_入力データ_.
-=-=-

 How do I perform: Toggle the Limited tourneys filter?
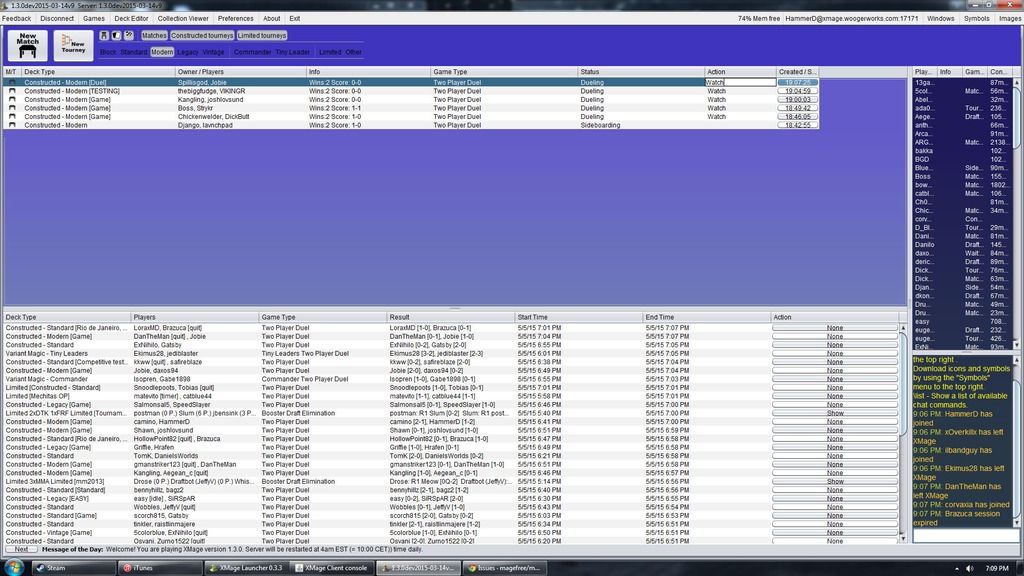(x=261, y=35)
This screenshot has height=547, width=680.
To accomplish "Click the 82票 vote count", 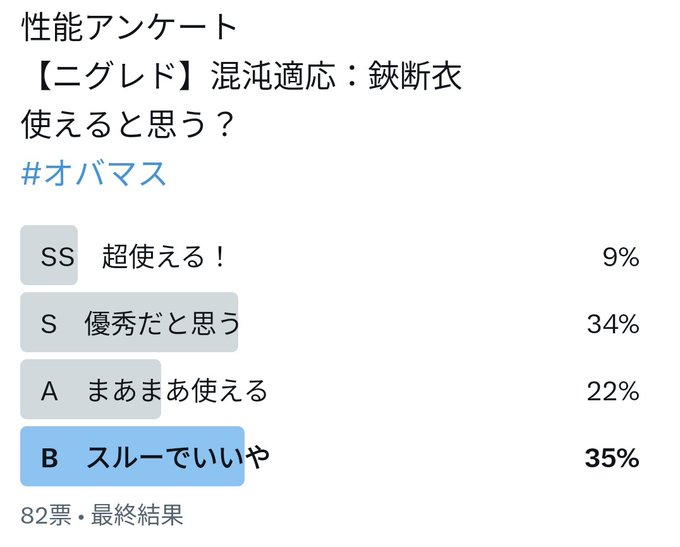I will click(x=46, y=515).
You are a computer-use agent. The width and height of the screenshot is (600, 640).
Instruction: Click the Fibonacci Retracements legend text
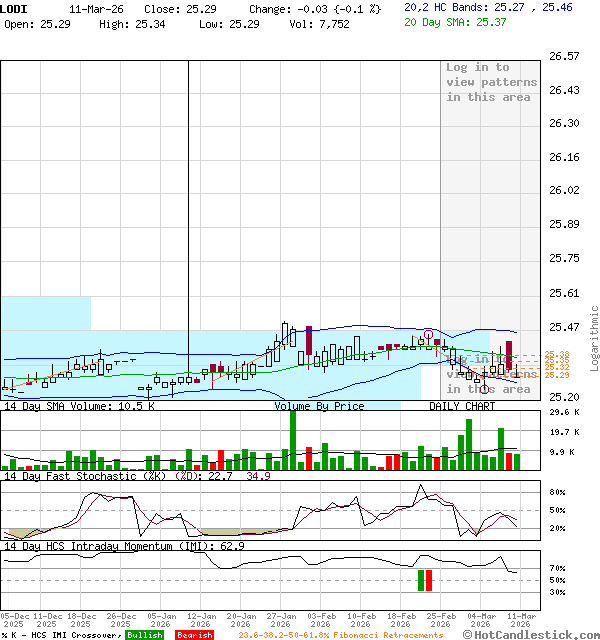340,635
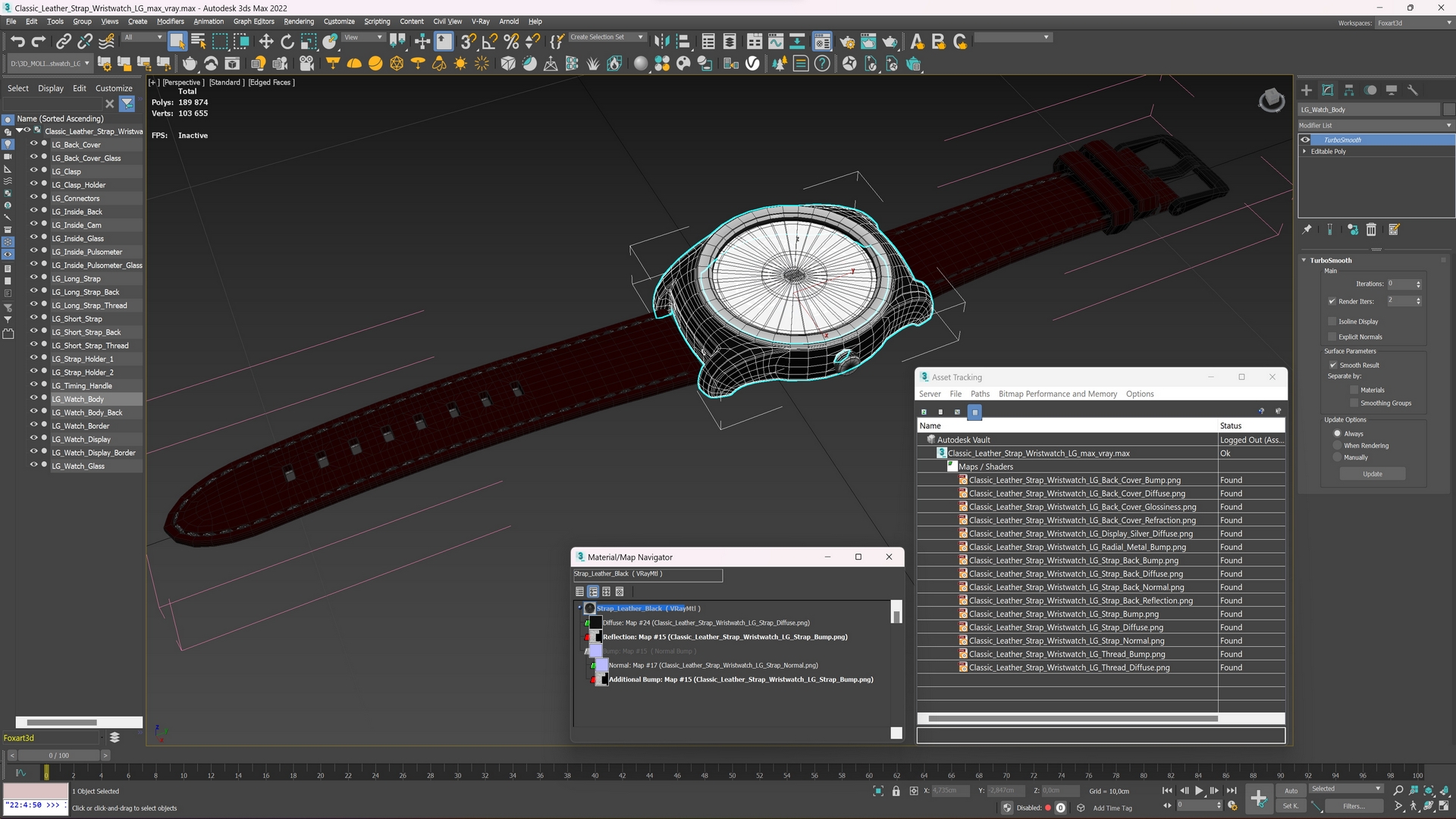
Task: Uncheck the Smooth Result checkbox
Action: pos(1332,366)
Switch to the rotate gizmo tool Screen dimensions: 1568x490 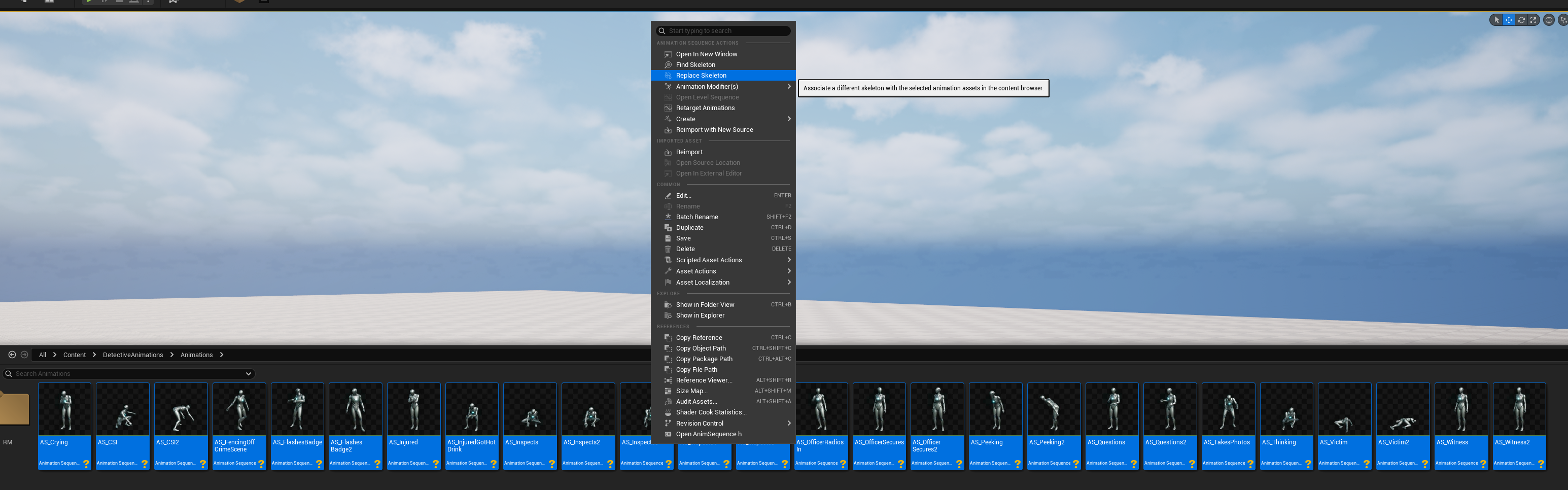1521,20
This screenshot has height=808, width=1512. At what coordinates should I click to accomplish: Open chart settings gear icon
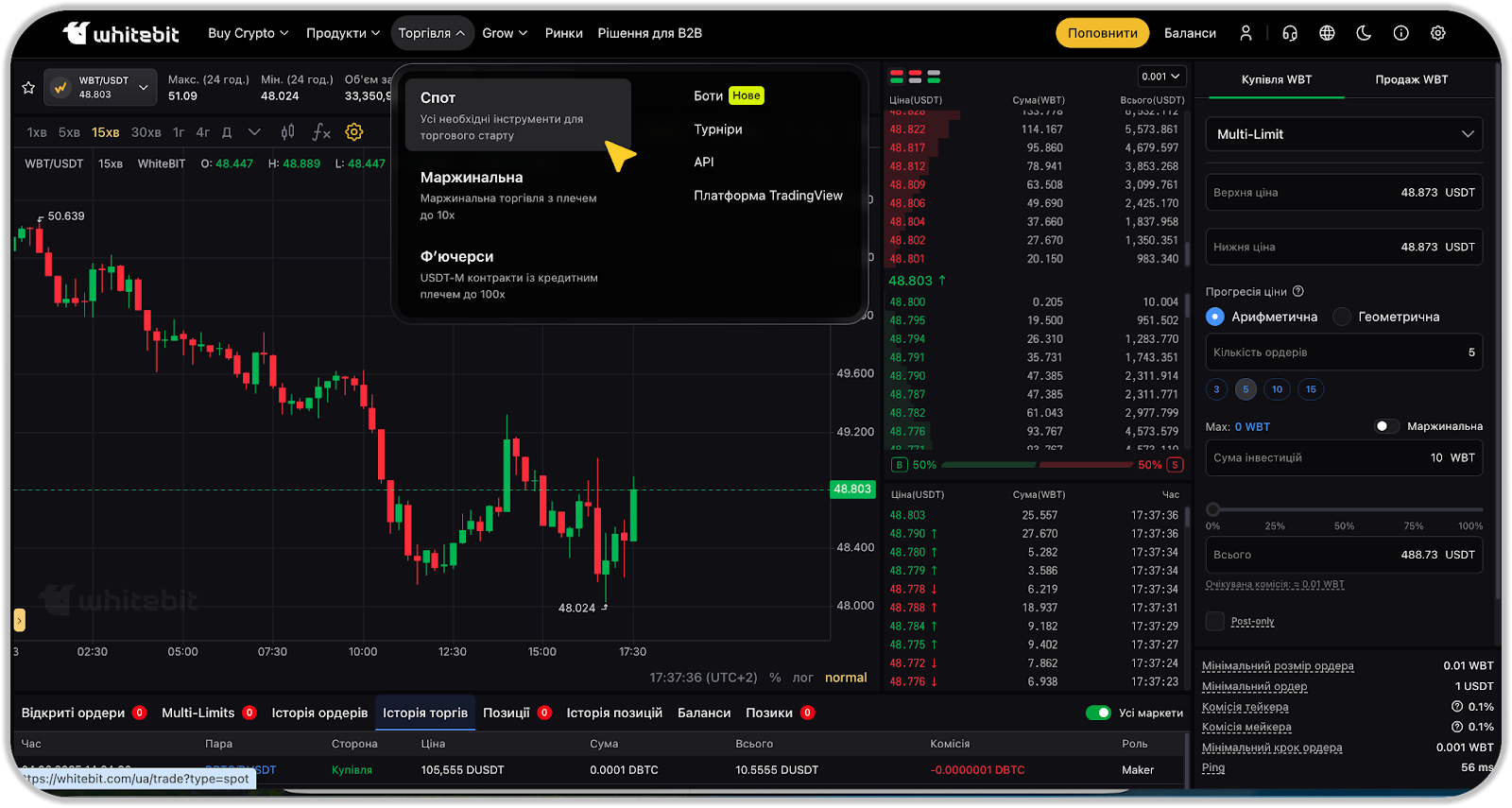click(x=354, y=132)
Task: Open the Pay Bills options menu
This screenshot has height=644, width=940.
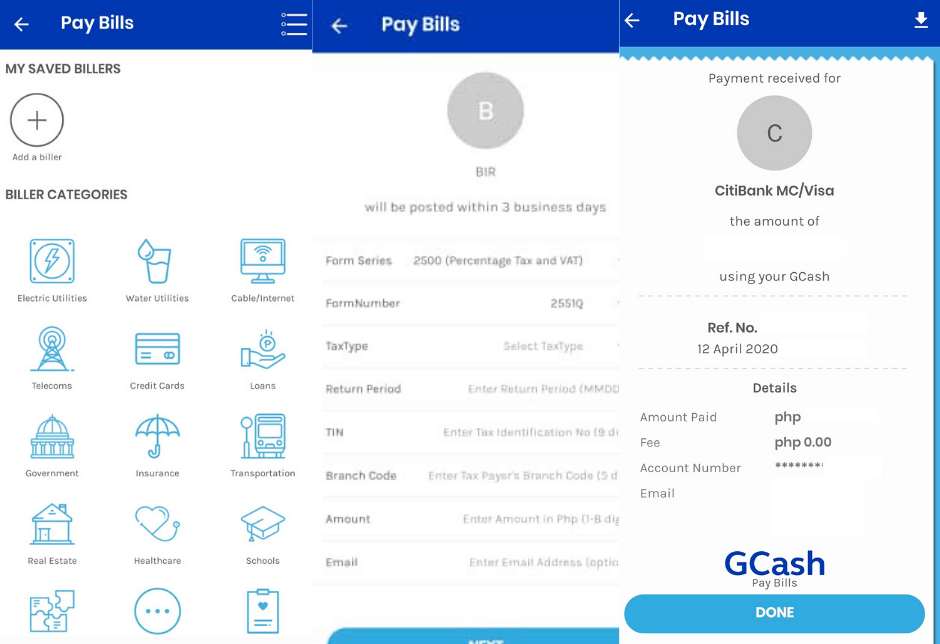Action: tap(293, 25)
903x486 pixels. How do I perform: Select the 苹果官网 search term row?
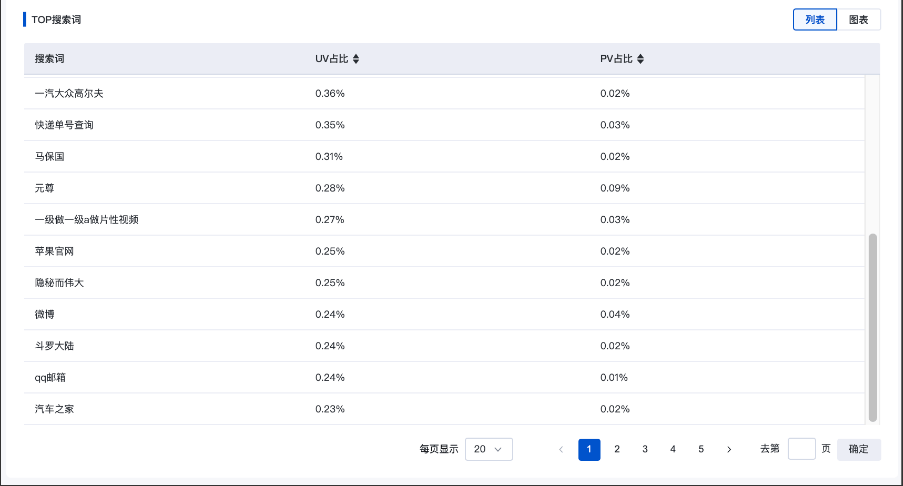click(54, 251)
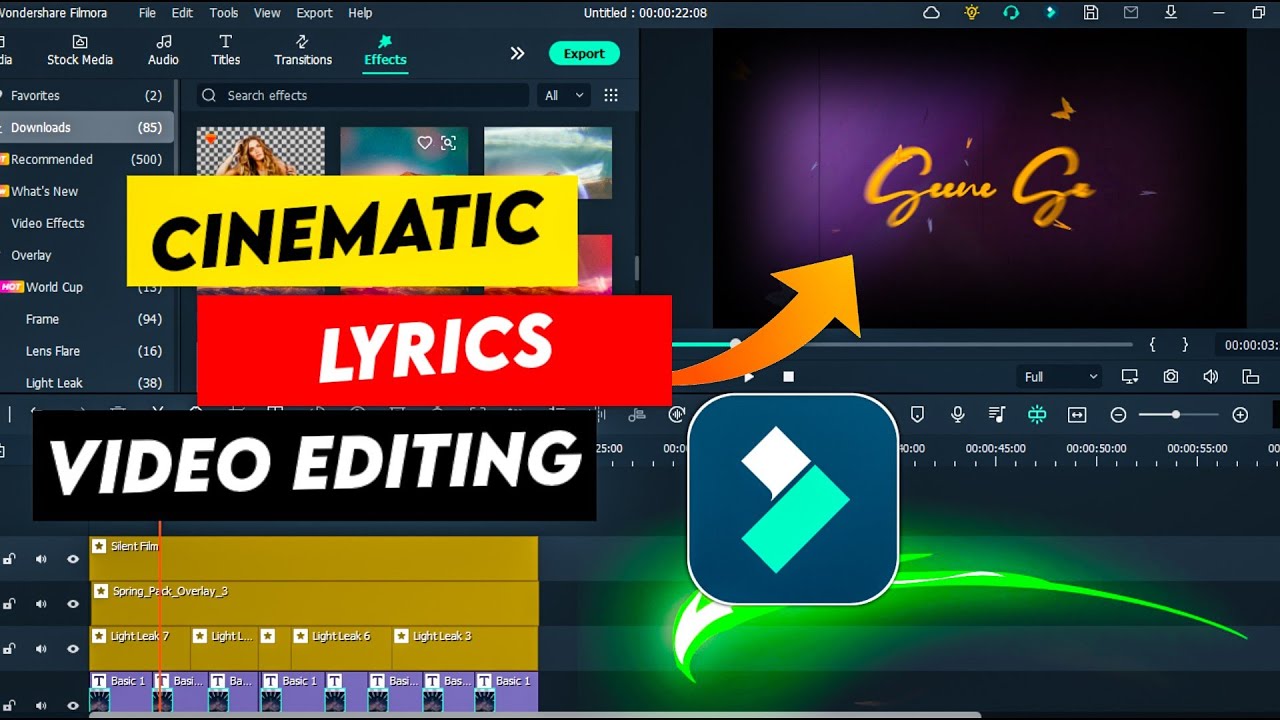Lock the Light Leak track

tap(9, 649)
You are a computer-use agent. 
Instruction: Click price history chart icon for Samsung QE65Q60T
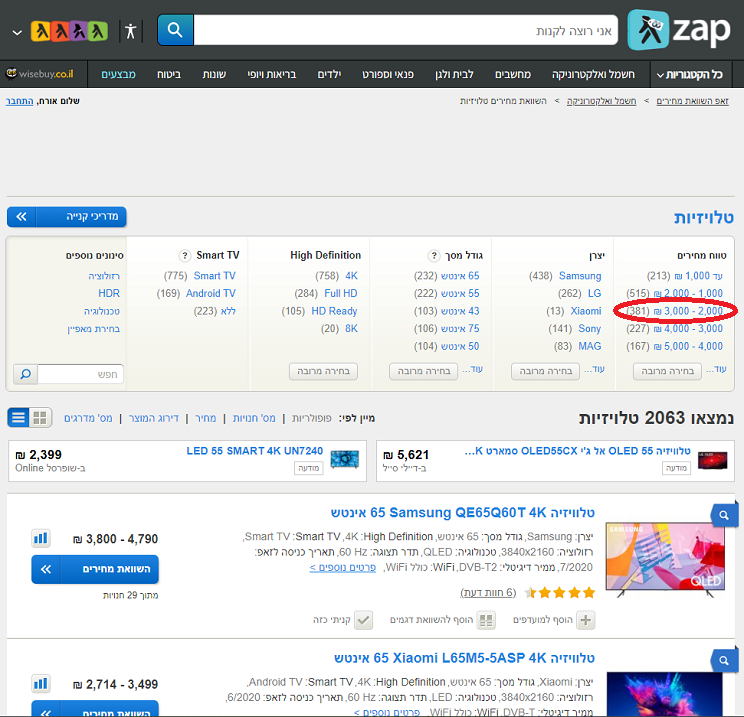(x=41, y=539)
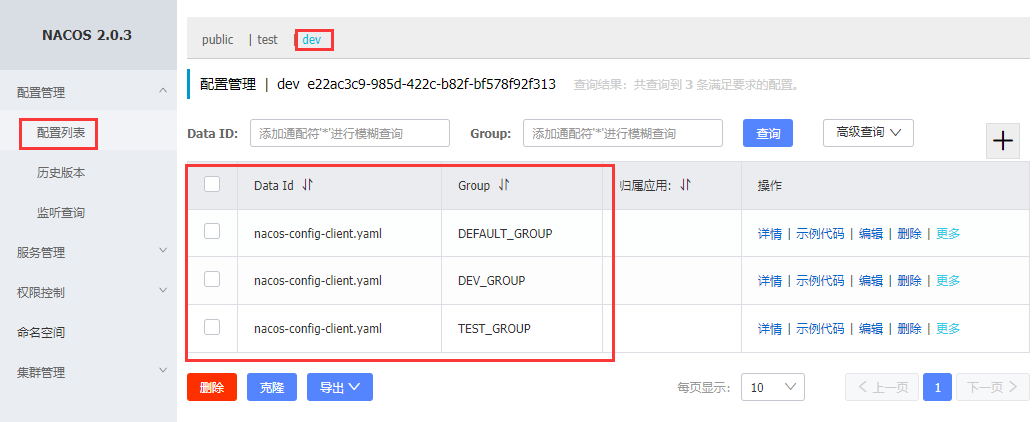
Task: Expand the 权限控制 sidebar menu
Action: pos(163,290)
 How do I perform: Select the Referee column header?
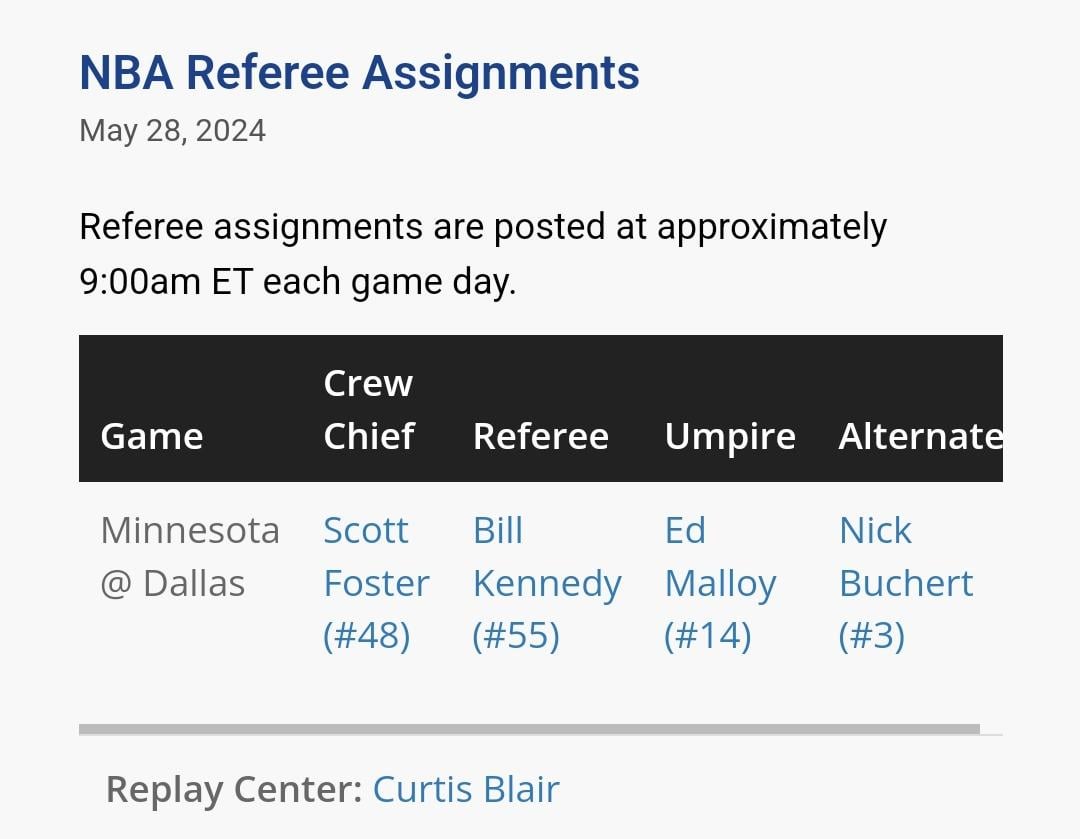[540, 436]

-=-=-

_取り組む課題_.
「Task: Open the Pay Bills options menu」を含む行から始めて最後の行で終わるまで、両端の行も含めて一字一句違えずに書き写してもらえますか。画像は答えに入れないでください。

_完成した課題_.
Task: Open the Pay Bills options menu
This screenshot has height=644, width=940.
Action: tap(293, 25)
903x486 pixels. How do I perform: Select the 苹果官网 search term row?
click(54, 251)
Lock the Light Leak track

tap(9, 649)
You are a computer-use agent. 
Instruction: Click price history chart icon for Samsung QE65Q60T
(x=41, y=539)
Task: Expand the 权限控制 sidebar menu
Action: pos(163,290)
 How do I perform: Select the Referee column header?
[540, 436]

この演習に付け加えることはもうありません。